One type of anxiety that may need treatment is called separation anxiety. This includes:
o constant thoughts and fears about safety of self and parents
o refusing to go to school
o frequent stomachaches and other physical complaints
o extreme worries about sleeping away from home
o overly clingy
o panic or tantrums at times of separation from parents
o trouble sleeping or nightmares

Another type of anxiety (phobia) is when a child is afraid of specific things such as dogs, insects, or needles and these fears cause significant distress.

Some anxious children are afraid to meet or talk to new people. Children with this difficulty may have few friends outside the family.

Other children with severe anxiety may have:
o many worries about things before they happen
o constant worries or concern about school performance, friends, or sports
o repetitive thoughts or actions (obsessions)
o fears of embarrassment or making mistakes
o low self esteem

Anxious children are often overly tense or uptight. Some may seek a lot of reassurance, and their worries may interfere with activities. Because anxious children may also be quiet, compliant and eager to please, their difficulties may be missed. Parents should be alert to the signs of severe anxiety so they can intervene early to prevent complications. It is important not to discount a child's fears.

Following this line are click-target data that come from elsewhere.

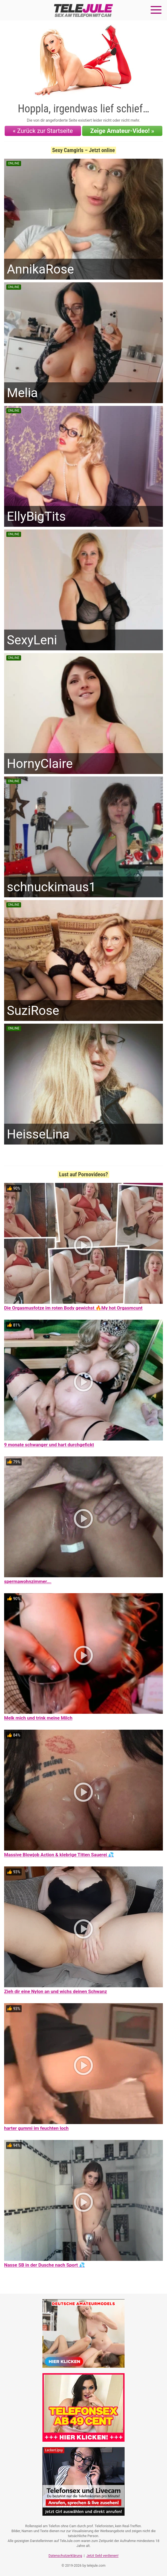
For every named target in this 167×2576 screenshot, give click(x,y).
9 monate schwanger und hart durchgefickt (49, 1444)
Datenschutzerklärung (65, 2556)
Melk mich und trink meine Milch (38, 1718)
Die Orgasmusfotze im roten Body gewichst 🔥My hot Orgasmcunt (73, 1308)
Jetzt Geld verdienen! (102, 2556)
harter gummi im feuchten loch (36, 2128)
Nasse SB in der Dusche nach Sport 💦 (44, 2265)
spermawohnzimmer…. (27, 1581)
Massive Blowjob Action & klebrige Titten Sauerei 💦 (59, 1854)
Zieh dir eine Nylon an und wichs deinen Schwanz (55, 1991)
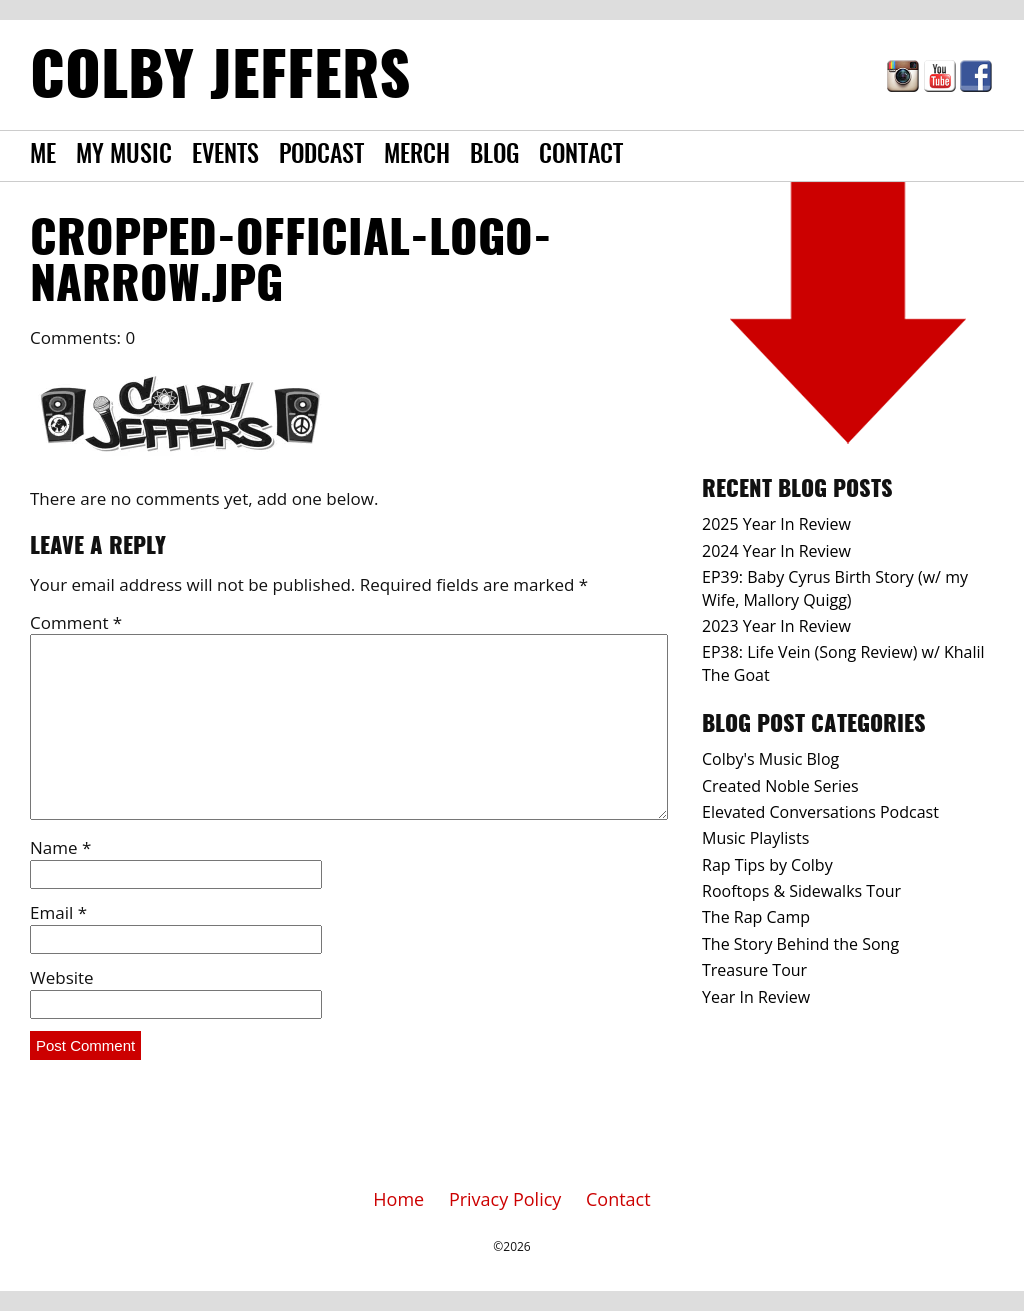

If you are concerned that your child has difficulty with anxiety you should consult a child and adolescent psychiatrist or other qualified mental health professional. Severe anxiety problems in children can be treated. Early treatment can prevent future difficulties, such as, loss of friendships, failure to reach social and academic potential, and feelings of low self-esteem. Treatments may include a combination of the following: individual psychotherapy, family therapy, medications, behavioral treatments, and consultation to the school.